# Exercise details
Starting at the line that contains "389x280 pixels.", transcribe every remaining line of the data below exactly, and omit all pictures.

(Source information begins)

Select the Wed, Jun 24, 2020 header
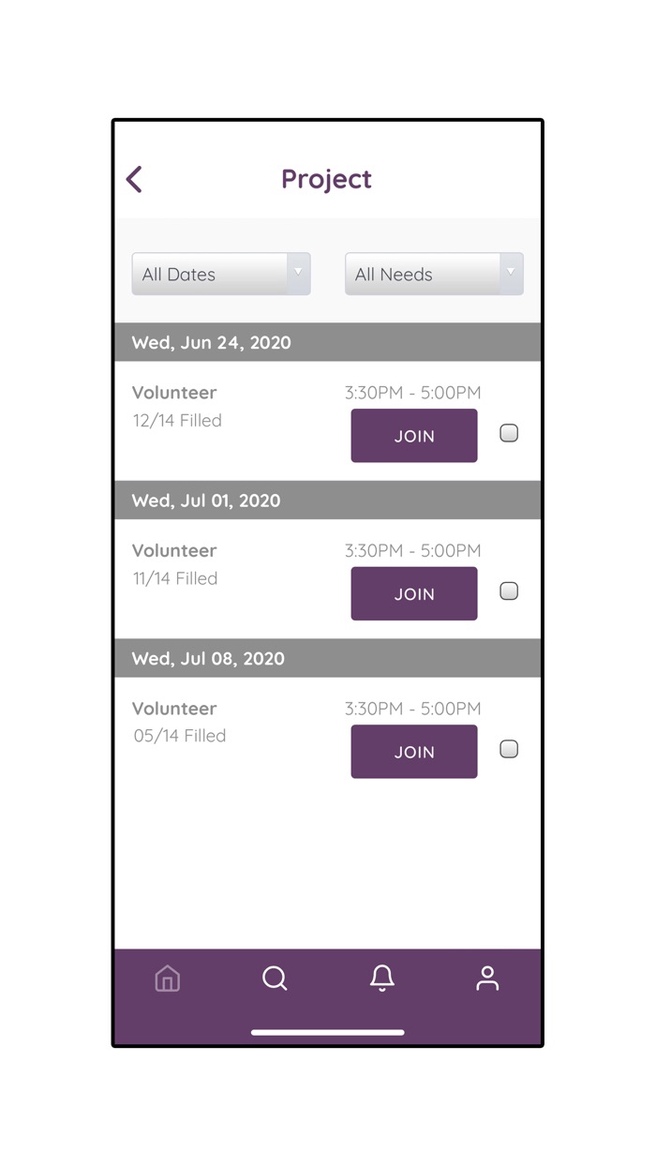The height and width of the screenshot is (1166, 656). pos(212,343)
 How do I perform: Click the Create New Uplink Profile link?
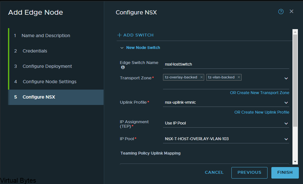pos(262,112)
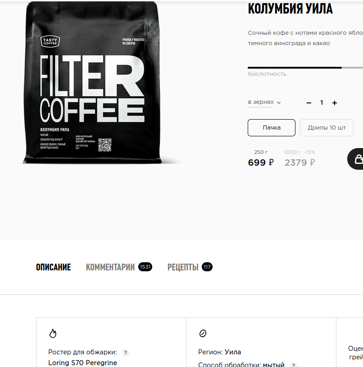
Task: Click the coffee bean region icon
Action: [203, 333]
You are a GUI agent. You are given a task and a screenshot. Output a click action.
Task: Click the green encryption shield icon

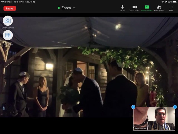[x=59, y=8]
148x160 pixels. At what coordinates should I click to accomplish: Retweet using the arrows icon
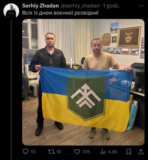pyautogui.click(x=51, y=152)
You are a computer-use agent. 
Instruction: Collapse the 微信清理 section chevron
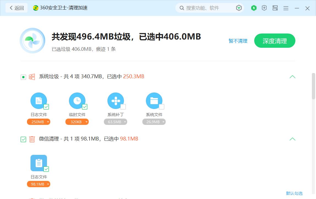(x=292, y=139)
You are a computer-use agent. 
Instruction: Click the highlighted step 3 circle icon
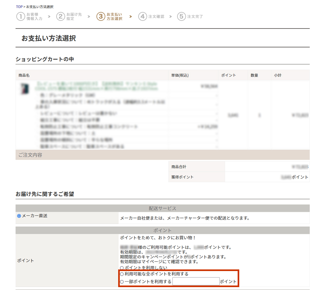(101, 16)
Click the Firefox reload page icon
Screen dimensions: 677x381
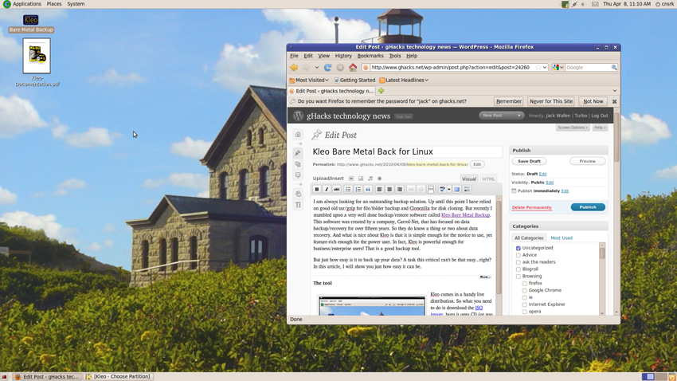click(x=327, y=68)
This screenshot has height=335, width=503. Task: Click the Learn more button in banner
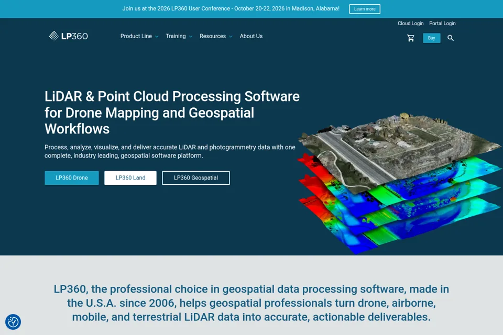[365, 9]
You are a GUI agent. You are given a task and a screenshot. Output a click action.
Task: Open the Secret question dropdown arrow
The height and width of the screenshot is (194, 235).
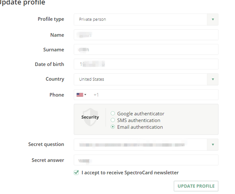coord(213,145)
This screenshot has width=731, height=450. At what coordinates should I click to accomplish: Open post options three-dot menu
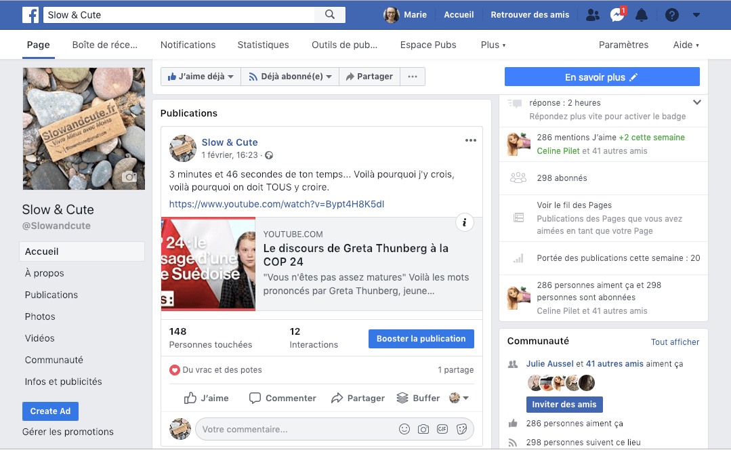tap(471, 141)
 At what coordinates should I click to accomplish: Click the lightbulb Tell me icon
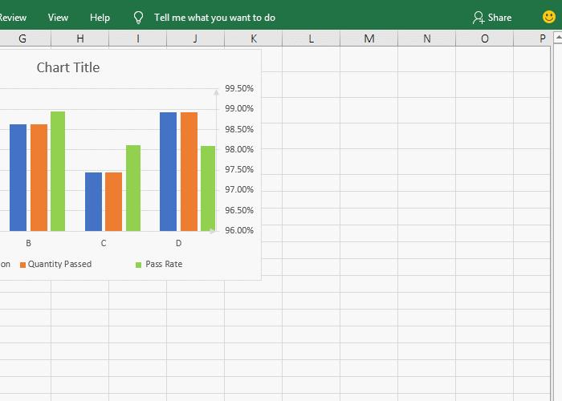pyautogui.click(x=138, y=17)
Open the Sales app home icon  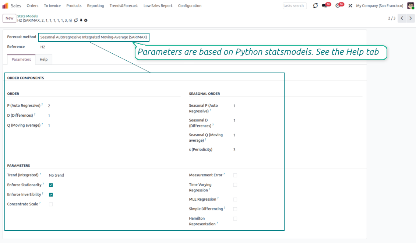point(5,6)
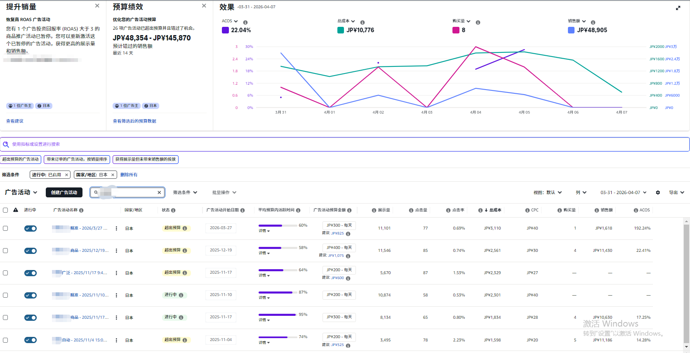Clear the campaign search field
Viewport: 690px width, 353px height.
click(x=159, y=192)
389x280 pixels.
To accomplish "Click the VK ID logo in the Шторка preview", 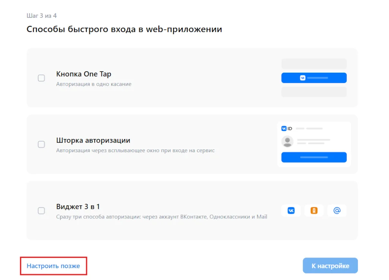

(Source information ends)

# Answer space
389x280 pixels.
To accomplish "Click the VK ID logo in the Шторка preview", 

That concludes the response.